Um, ask iLog, makers of fine graphing components for Flex. Ask anyone who makes a business of creating advanced visualization components. Its all about reusability. Don't assume that you are going to write (and therefore control the implementation of) every component your app might use. 

But one thing is for sure it will probably need to be give data to display and will possibly generate events, either on its own (such as at the end of an animation) or in response to user input (such as a click to drill into the displayed data).

If PureMVC used Presenters, then that would mean anyone wanting to use your component needs to be using PureMVC. And it would mean you have to handle things differently for third party components (which encapsulate their own behavior and logic) and your own view components (useless without their Presenters).

This also means that internally on your dev teams, you can have workaday copmponent monkeys grinding out your UI components without having any need to understand the framework.

I worked with a team at Cisco who was building an app that would have literally thousands of custom screens representing the internal configuration of all their routers.
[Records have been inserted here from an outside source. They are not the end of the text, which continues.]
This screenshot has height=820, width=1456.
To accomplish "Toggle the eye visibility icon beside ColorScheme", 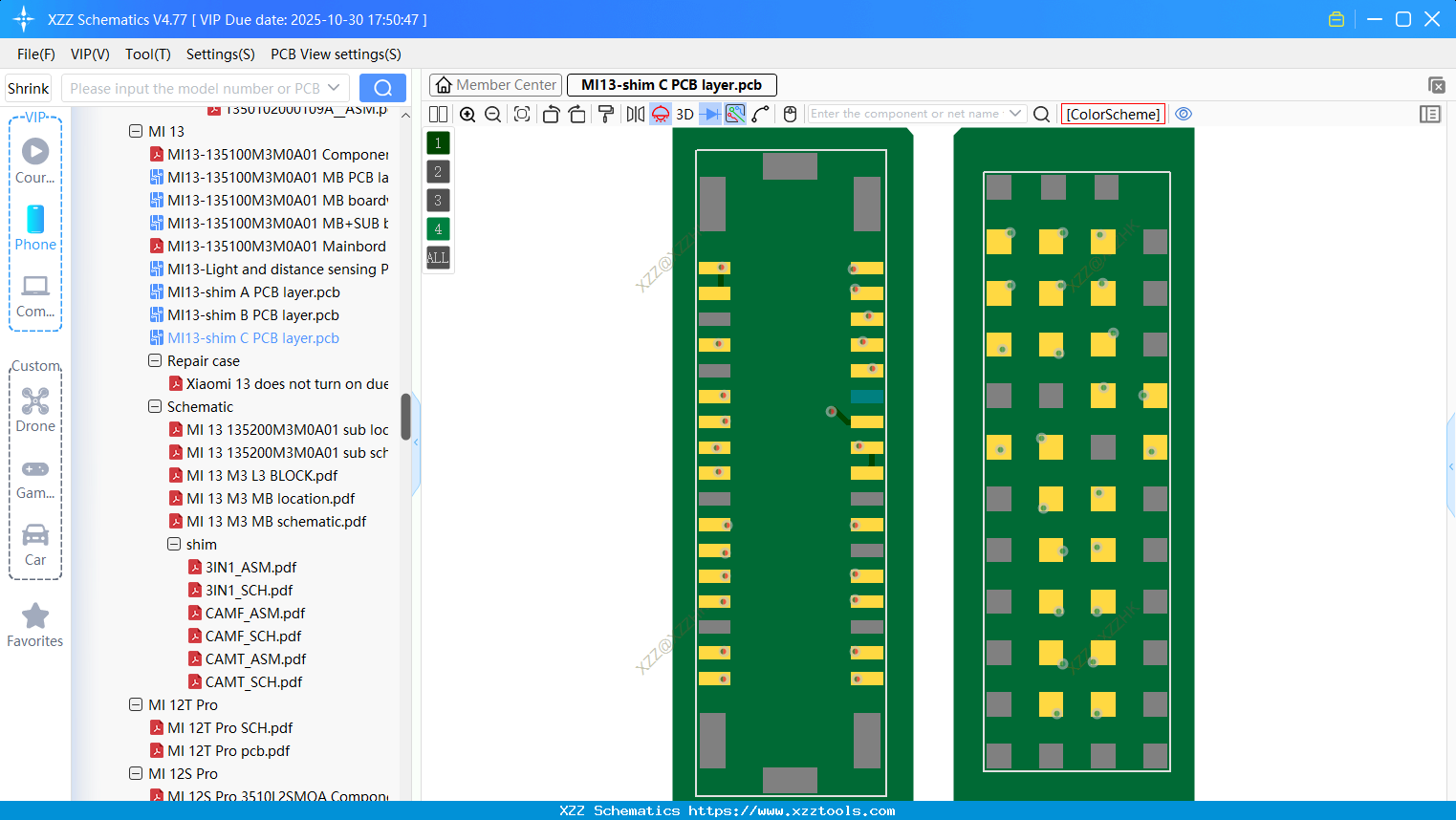I will [x=1184, y=114].
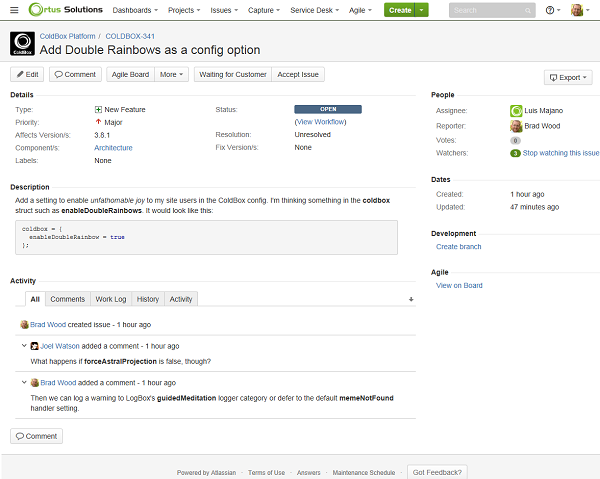Switch to the History tab
Screen dimensions: 600x479
[x=148, y=299]
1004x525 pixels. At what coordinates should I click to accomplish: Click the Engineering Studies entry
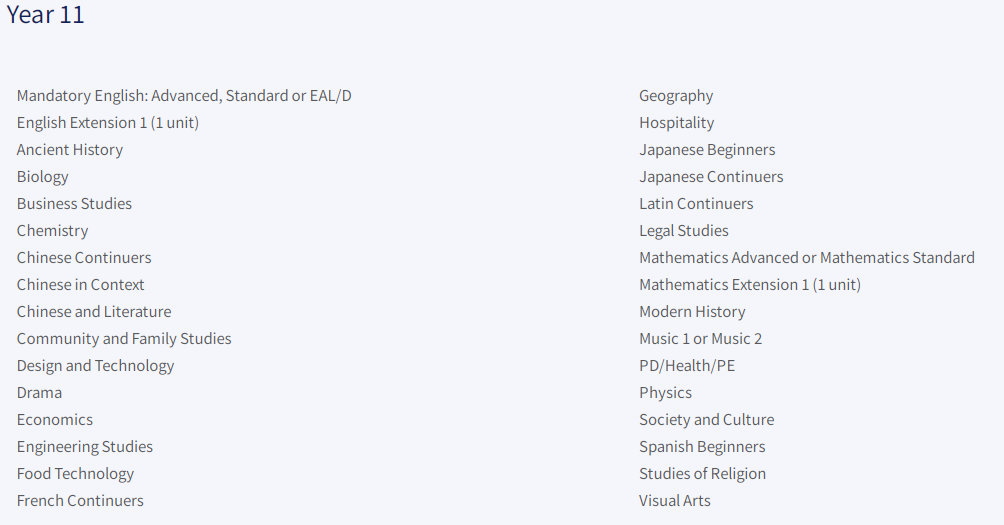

Due to the sheer volume of the components to be produced and the lack of skilled flex developers available, they had ruled out cairngorm because every developer would have to know too much about the framework and their evolving to understand how to code their components.

PureMVC addresses the common need to leverage flex or flash UI developers on the team who don't neet to know 'the big picture' or even PureMVC. You can spec and outsouce view components easier for the same reason.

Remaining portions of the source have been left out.